At the page 163 of the book Simplicial Homotopy Theory by Goerss and Jardine, the first sentence starts with "Observe that $N_0A= A$, that ...". According to the further calculation in that page and the original definition at the page before, it looks like $N_0A_0 = A_0$ however $N_0A_n=kerd^n_0 \neq A_n$. Am I missing something? Or is this just a typo with a quick fix that I can't see?

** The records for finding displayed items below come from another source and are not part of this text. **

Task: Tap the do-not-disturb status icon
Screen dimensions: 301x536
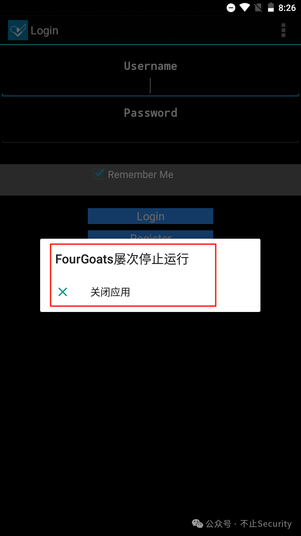Action: [x=231, y=8]
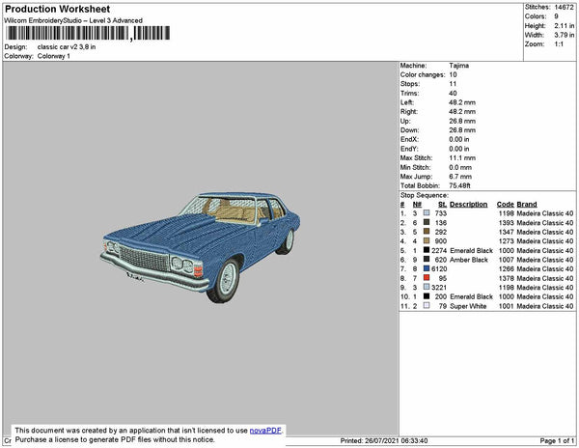The image size is (579, 448).
Task: Choose the Super White color swatch
Action: pos(426,305)
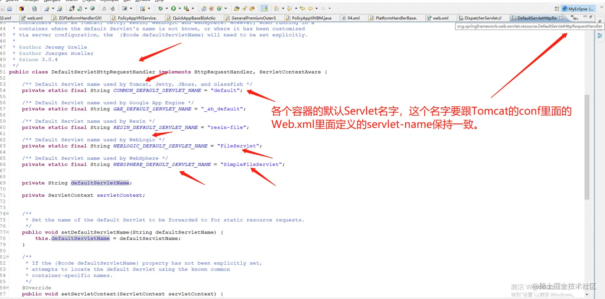Screen dimensions: 605x299
Task: Open the Window menu
Action: [142, 2]

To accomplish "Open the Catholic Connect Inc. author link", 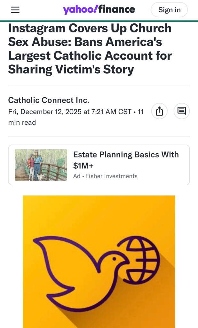I will pos(49,100).
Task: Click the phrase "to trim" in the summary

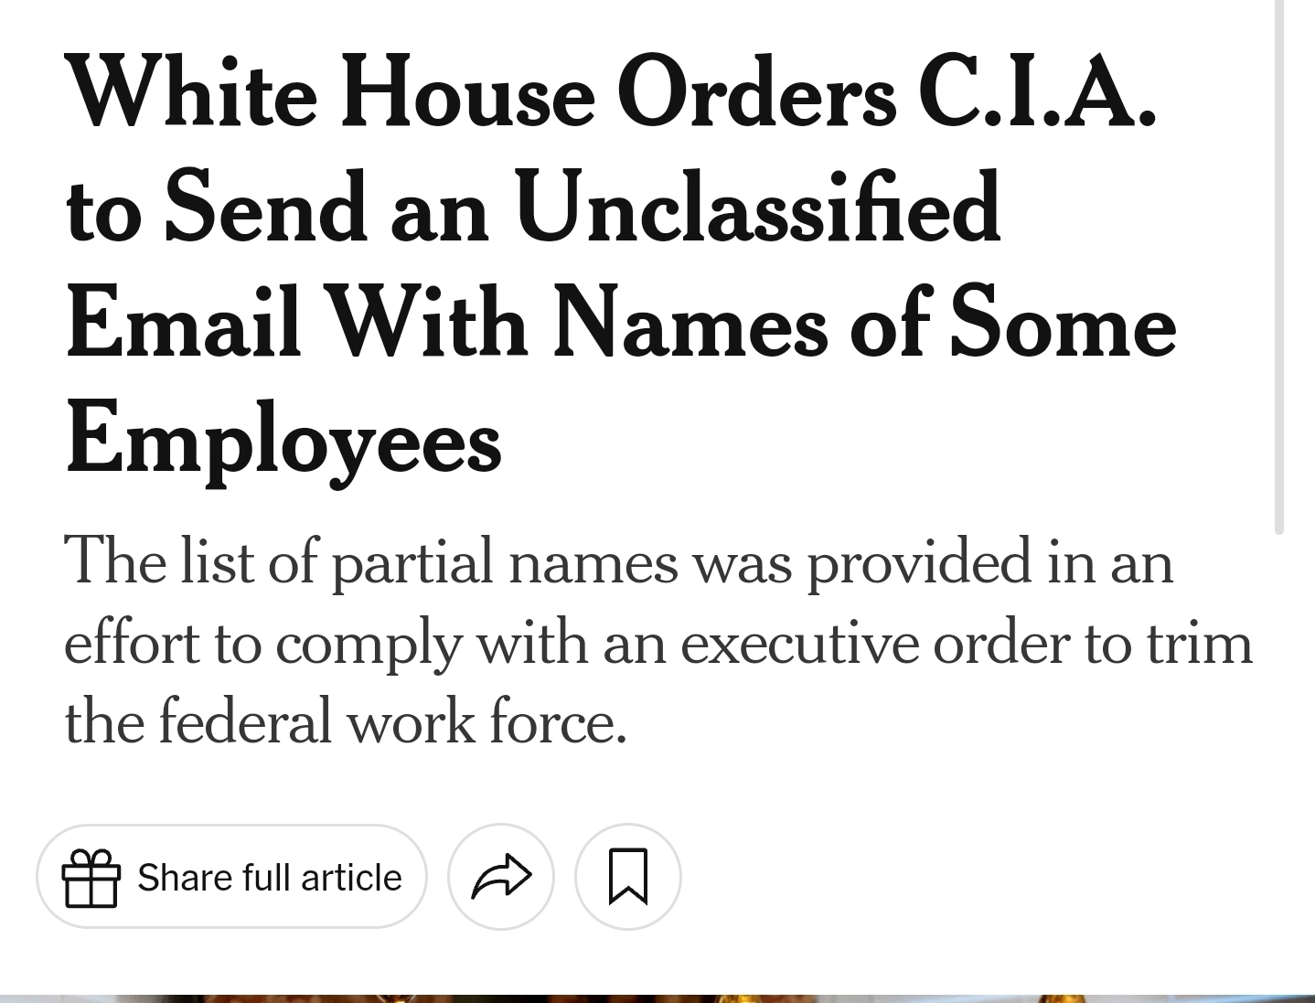Action: point(1169,643)
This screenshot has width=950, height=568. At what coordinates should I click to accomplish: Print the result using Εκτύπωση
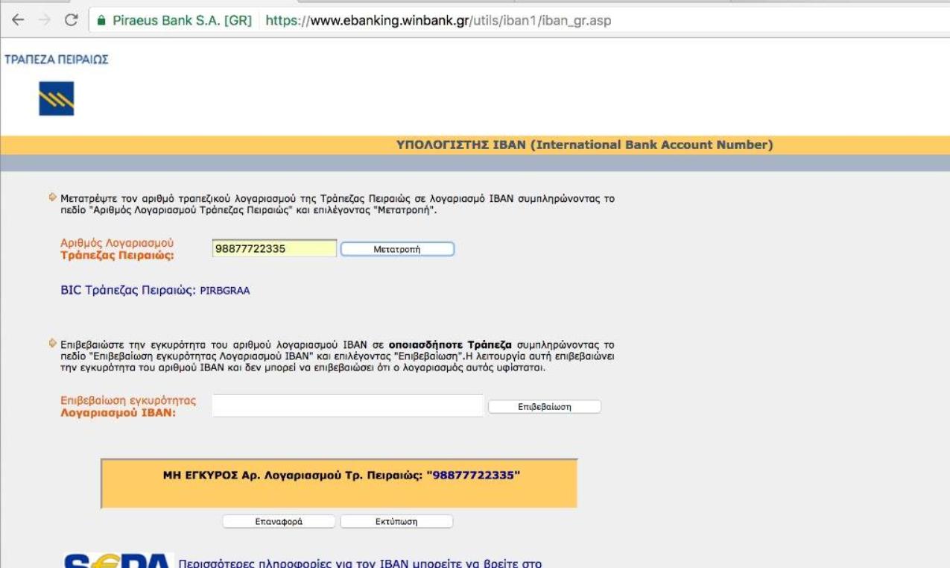click(396, 522)
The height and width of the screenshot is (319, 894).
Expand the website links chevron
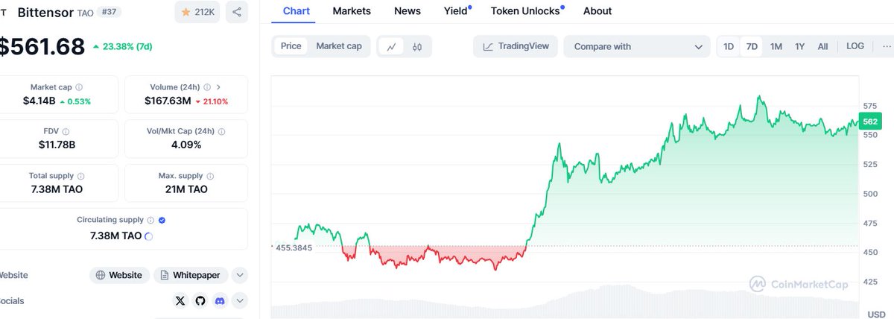[x=240, y=275]
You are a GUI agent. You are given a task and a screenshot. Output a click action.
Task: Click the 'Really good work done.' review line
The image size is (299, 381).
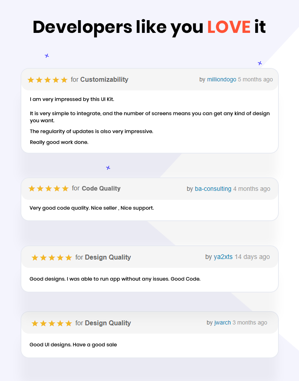click(x=59, y=142)
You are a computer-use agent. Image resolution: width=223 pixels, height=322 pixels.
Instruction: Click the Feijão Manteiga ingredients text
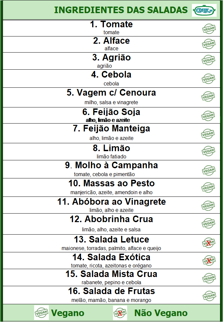(x=112, y=138)
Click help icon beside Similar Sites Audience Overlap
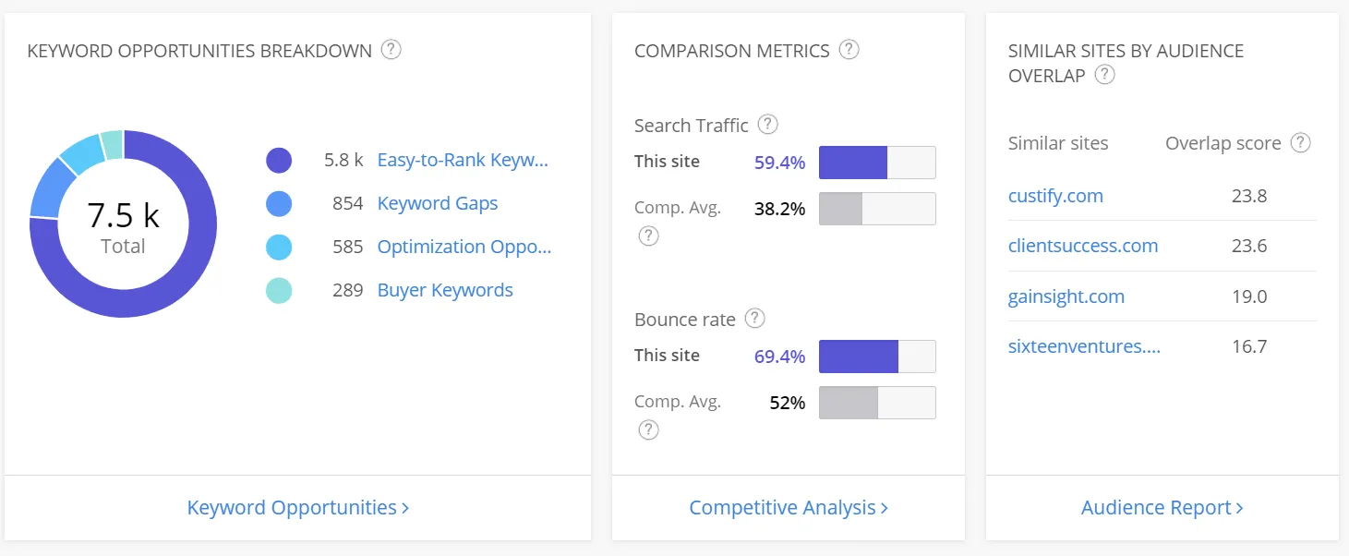Image resolution: width=1349 pixels, height=556 pixels. click(x=1105, y=75)
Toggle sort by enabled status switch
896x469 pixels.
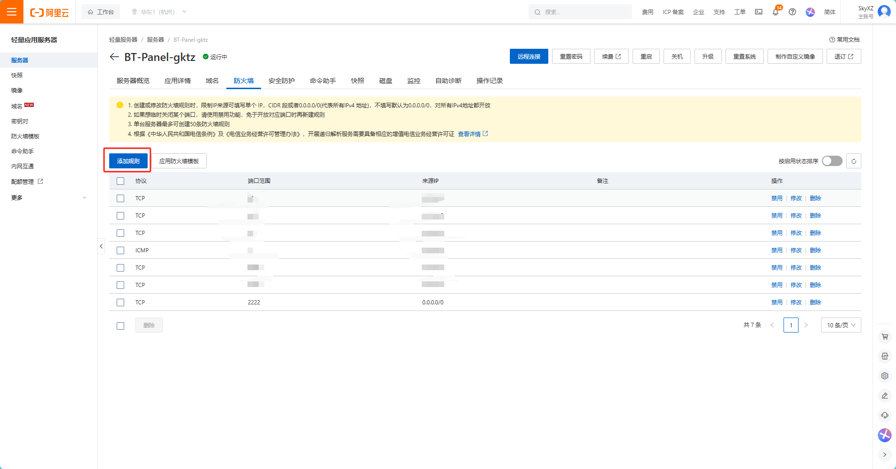[832, 161]
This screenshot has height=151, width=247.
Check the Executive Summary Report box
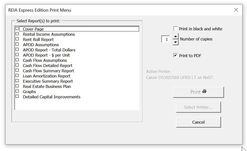pyautogui.click(x=17, y=81)
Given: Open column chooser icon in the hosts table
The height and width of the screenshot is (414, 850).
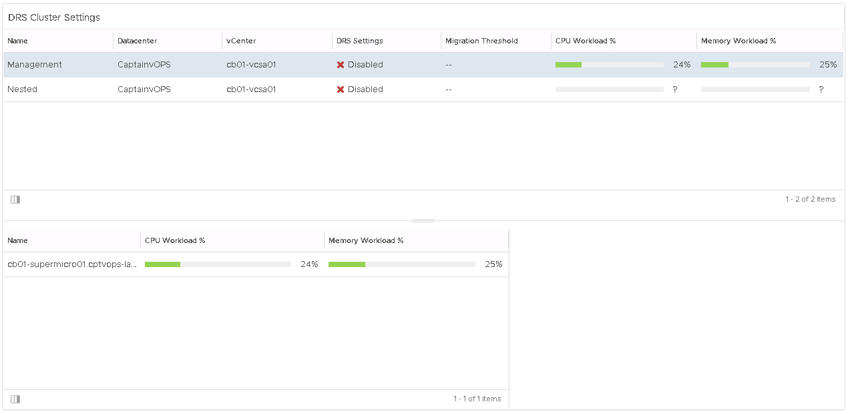Looking at the screenshot, I should click(x=15, y=399).
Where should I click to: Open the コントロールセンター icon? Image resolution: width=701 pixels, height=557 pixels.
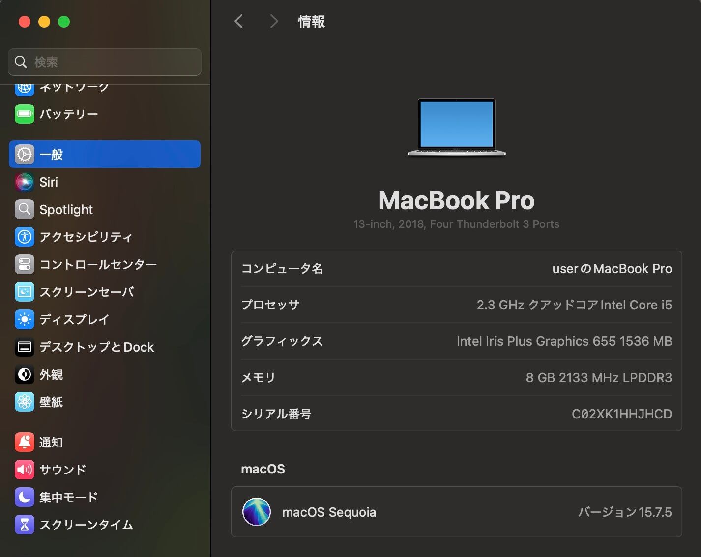pyautogui.click(x=24, y=265)
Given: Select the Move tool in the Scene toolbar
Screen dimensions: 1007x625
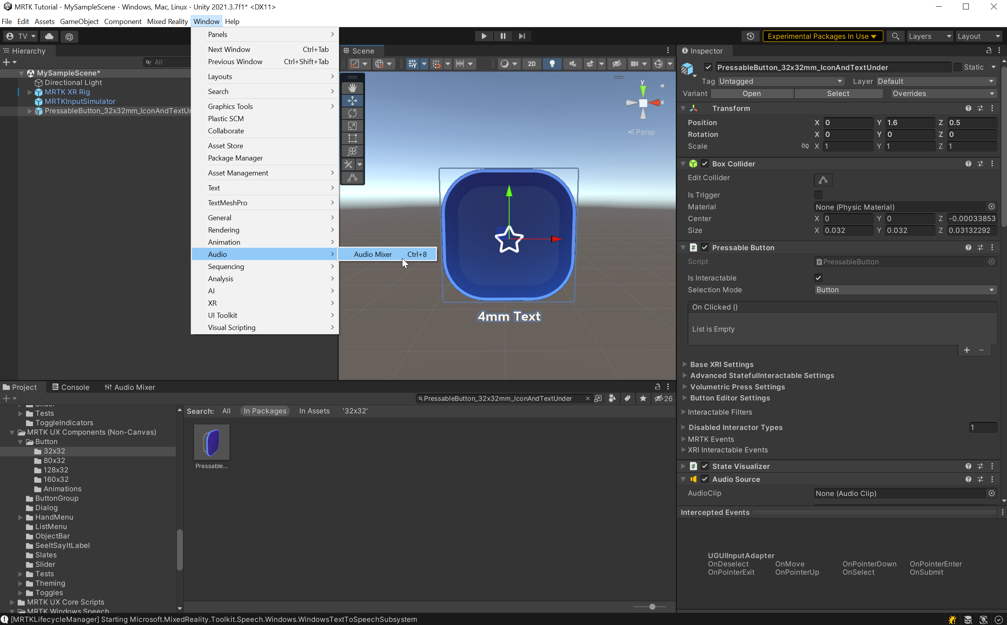Looking at the screenshot, I should point(352,100).
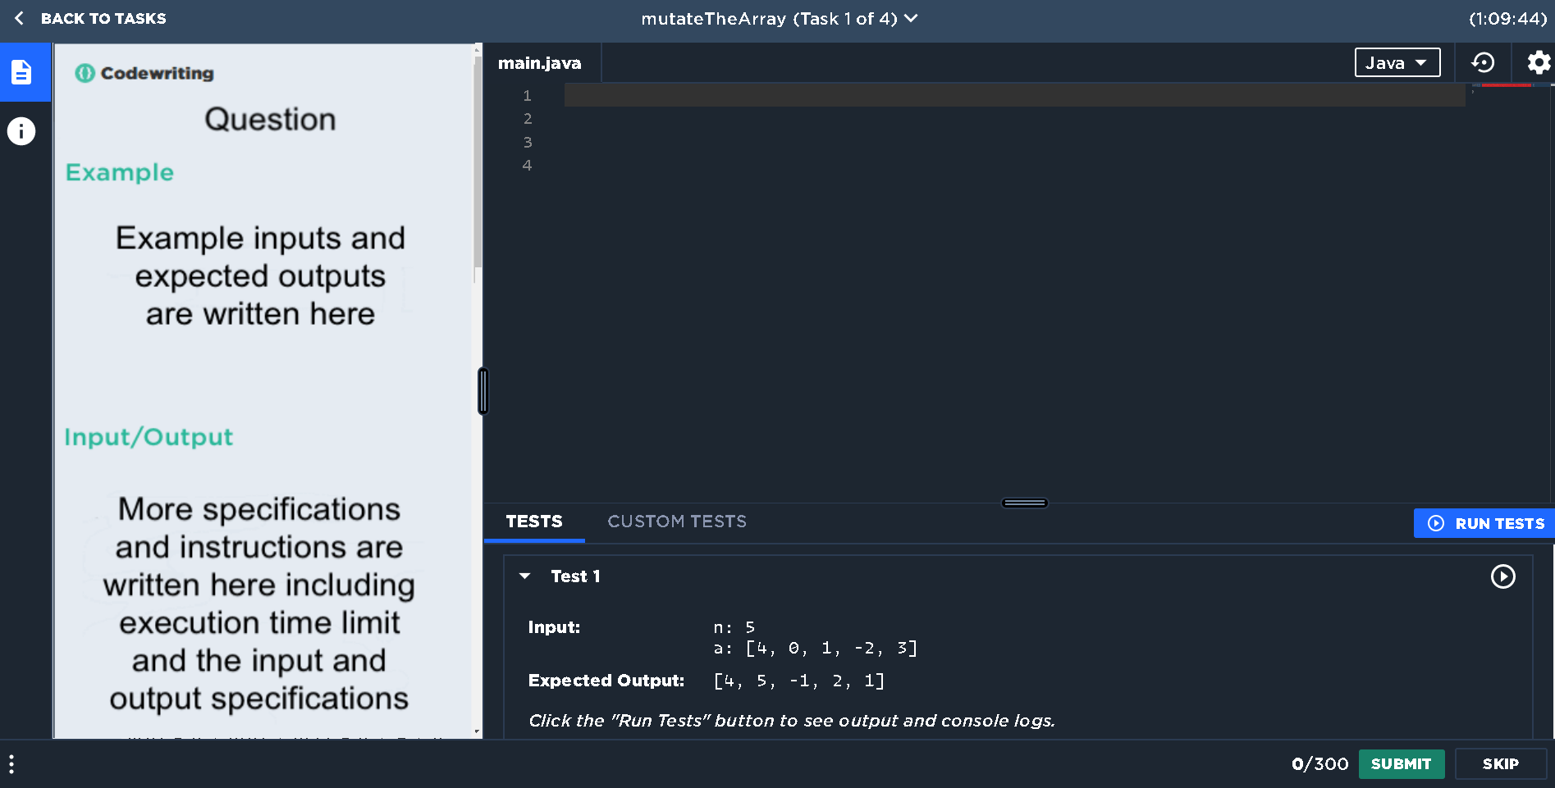1555x788 pixels.
Task: Click BACK TO TASKS in the top bar
Action: pos(103,18)
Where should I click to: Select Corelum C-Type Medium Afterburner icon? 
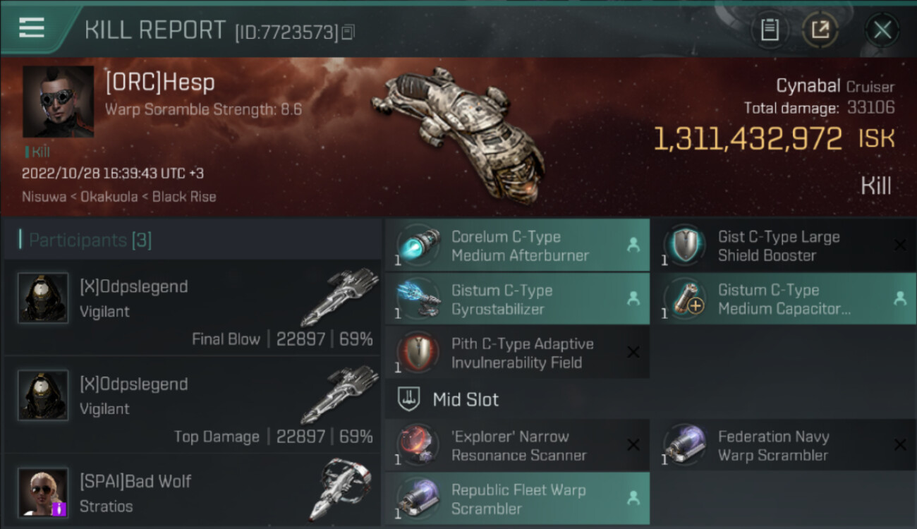pyautogui.click(x=418, y=245)
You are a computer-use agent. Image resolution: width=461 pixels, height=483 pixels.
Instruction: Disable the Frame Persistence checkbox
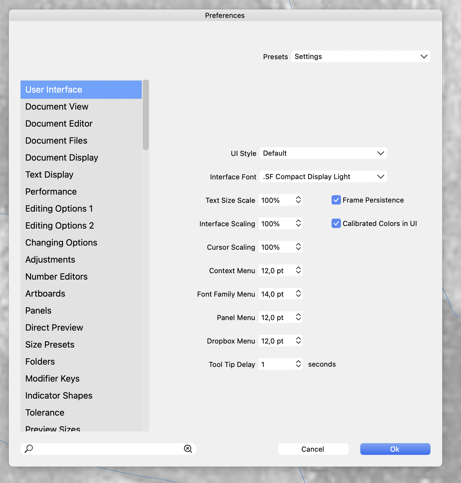(336, 200)
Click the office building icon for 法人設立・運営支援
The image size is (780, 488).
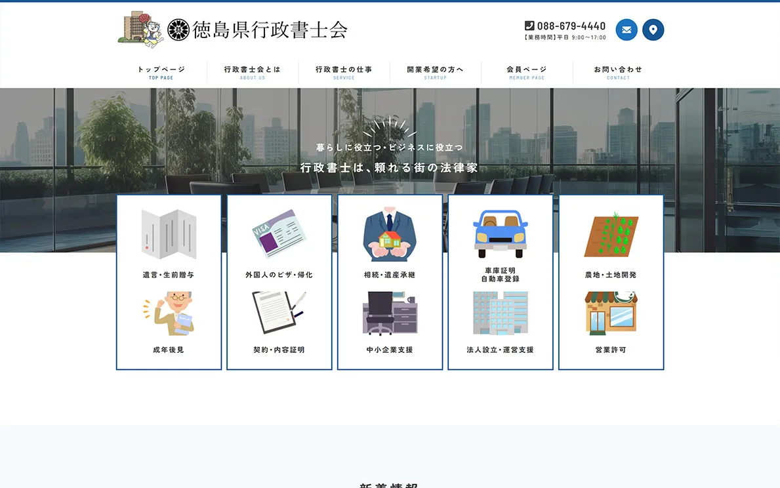tap(501, 314)
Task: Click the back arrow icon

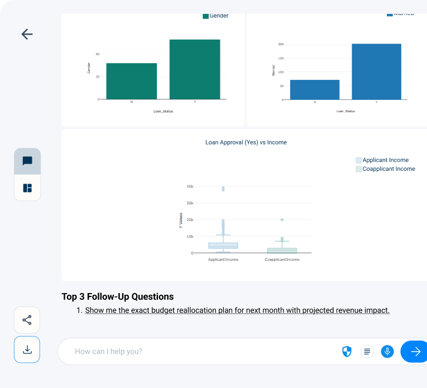Action: (27, 34)
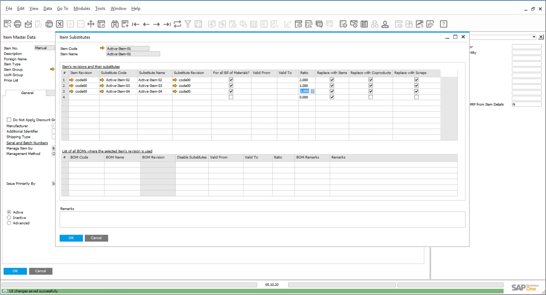
Task: Expand the dropdown at top right panel
Action: click(534, 37)
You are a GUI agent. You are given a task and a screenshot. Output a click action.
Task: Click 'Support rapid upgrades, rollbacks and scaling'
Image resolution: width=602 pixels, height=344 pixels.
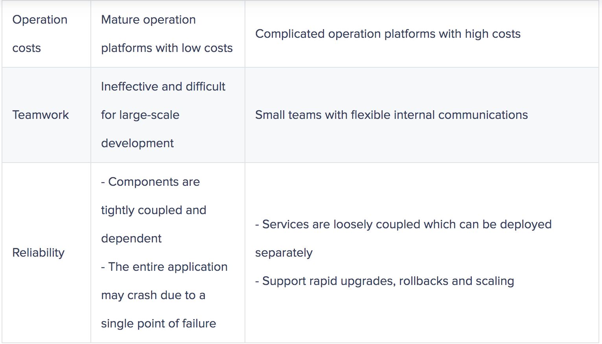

Definition given in the book is as follows: $A_n$ is any simplicial abelian group and $$N_jA_n = \begin{cases} \bigcap^j_{i=0} \text{ker$(d_i)$} & \text{for $ n \geq j+2$,} \\ NA_n & \text{for $n \leq j+1$.} \end{cases} $$
Here $NA_n$ is the n-th component of the normalized chain complex, so $NA_n = \bigcap^{n-1}_{i=0}\text{$d_i$} \subset A_n $, and maps $d_i$ have the domain $A_n$.
Thank you in advance!
After solving this exercise sheet about the normalized chain complex, it seems like the definition is given for $N_{j+1}A_n$ in the book. Which makes $N_0A = A$ indeed. So it should have been: $$N_jA_n = \begin{cases} \bigcap^{j-1}_{i=0} \text{ker$(d_i)$} & \text{for $ n \geq j+1$,} \\ NA_n & \text{for $n \leq j$.} \end{cases} $$ Similar indexing typo is made throughout the construction of the chain homotopy that would prove Theorem 2.4. But the main idea is completely same.